Like Darwin’s theories of blending heredity and pangenesis, Kelvin’s wrong calculation of the age of the earth and Pauling’s wrong structure for DNA were speculations requiring blindness to obvious facts. Kelvin based his calculation on his belief that the mantle of the earth was solid and could transfer heat from the interior to the surface only by conduction. We now know that the mantle is partially fluid and transfers most of the heat by the far more efficient process of convection, which carries heat by a massive circulation of hot rock moving upward and cooler rock moving downward. Kelvin lacked our modern knowledge of the structure and dynamics of the earth,
but he could see with his own eyes the eruptions of volcanoes bringing hot liquid from deep underground to the surface. His skill as a calculator seems to have blinded him to messy processes such as volcanic eruptions that could not be calculated.
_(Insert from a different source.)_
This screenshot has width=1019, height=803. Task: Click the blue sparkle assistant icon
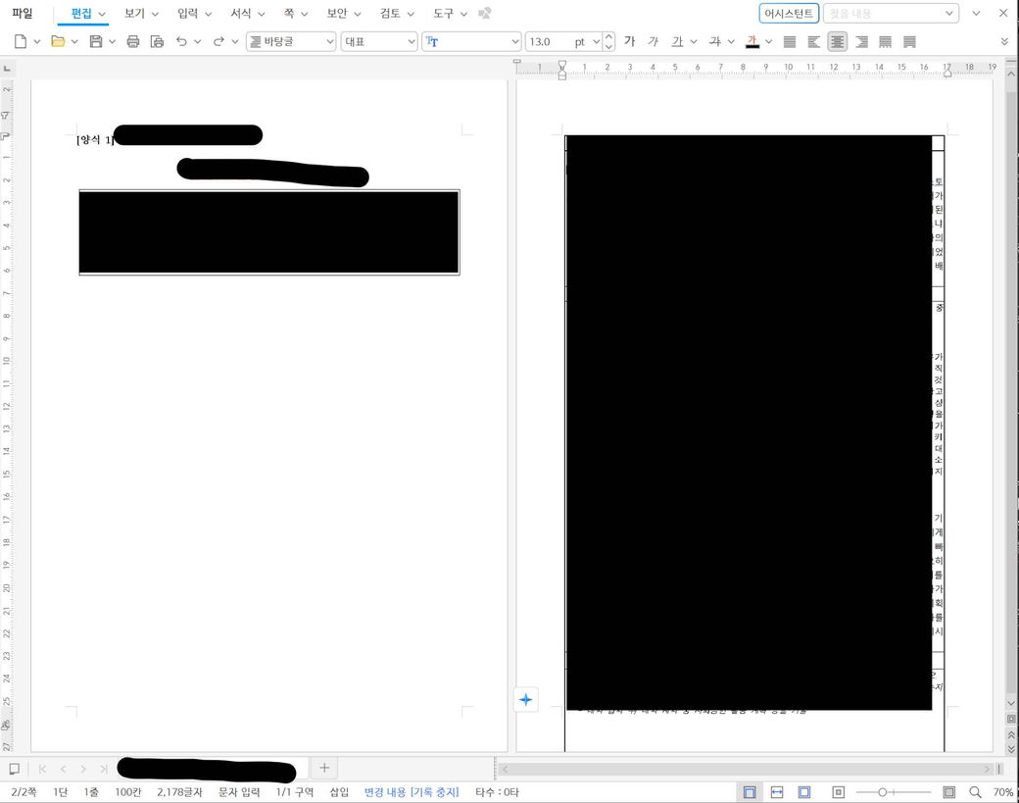pyautogui.click(x=526, y=699)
Similarly, Pauling guessed a wrong structure for DNA because he assumed that a pattern that worked for protein would also work for DNA. He was blind to the gross chemical differences between protein and DNA. Francis Crick and James Watson, paying attention to the differences, found the correct structure for DNA one year after Pauling missed it.
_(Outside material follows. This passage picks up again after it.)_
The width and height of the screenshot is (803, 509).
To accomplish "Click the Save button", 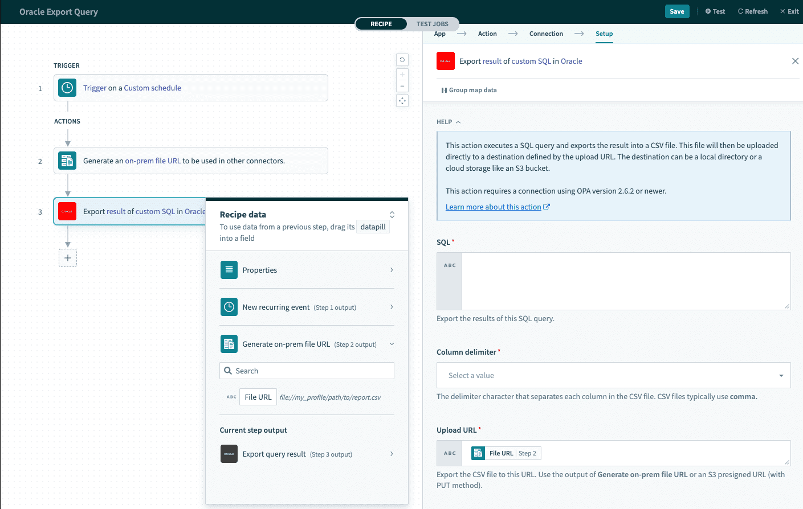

Hoyle’s wrong theory of the universe had a different status from the other mistakes, because he was a young rebel when he proposed it. The steady-state universe was from the beginning a minority view. The decisive evidence against it was the discovery in 1964 of the microwave radiation pervading the universe. The microwave radiation had been predicted to exist as a relic of the hot big bang. The radiation proved that the hot big bang really happened and that the universe had a violent beginning. After that discovery, Hoyle was almost alone, preaching the steady-state gospel to a small band of disciples.

Einstein, the last of Livio’s five blunderers, is an exception to all rules. He is widely quoted as saying that his addition of dark energy to the theory of gravitation was his biggest blunder. Livio has carefully examined the evidence and has come to the conclusion that Einstein never made this statement. The evidence points strongly to George Gamow as the guilty party. Gamow was another brilliant blunderer with a reputation for making up colorful stories. Einstein’s real biggest blunder happened when he changed his mind and dropped dark energy from his theory. Nature proved him wrong fifty years after his death, when it revealed that three quarters of the total mass of the universe is dark energy.

Einstein invented a steady-state model of the universe many years
before Hoyle. This steady-state model was discovered recently by a group of Irish scientists in an unpublished Einstein manuscript. Einstein abandoned the idea and never published it, probably because he found that steady-state theories are contrived and artificial. When Hoyle noisily promoted the steady-state cosmology twenty years later, Einstein never mentioned that he had discovered and discarded it long before. Einstein must have recognized it quickly as a brilliant blunder, clever but not likely to be correct. (I am indebted to the Irish scientist Cormac O’Raifeartaigh for information about the discovery of the Einstein manuscript.)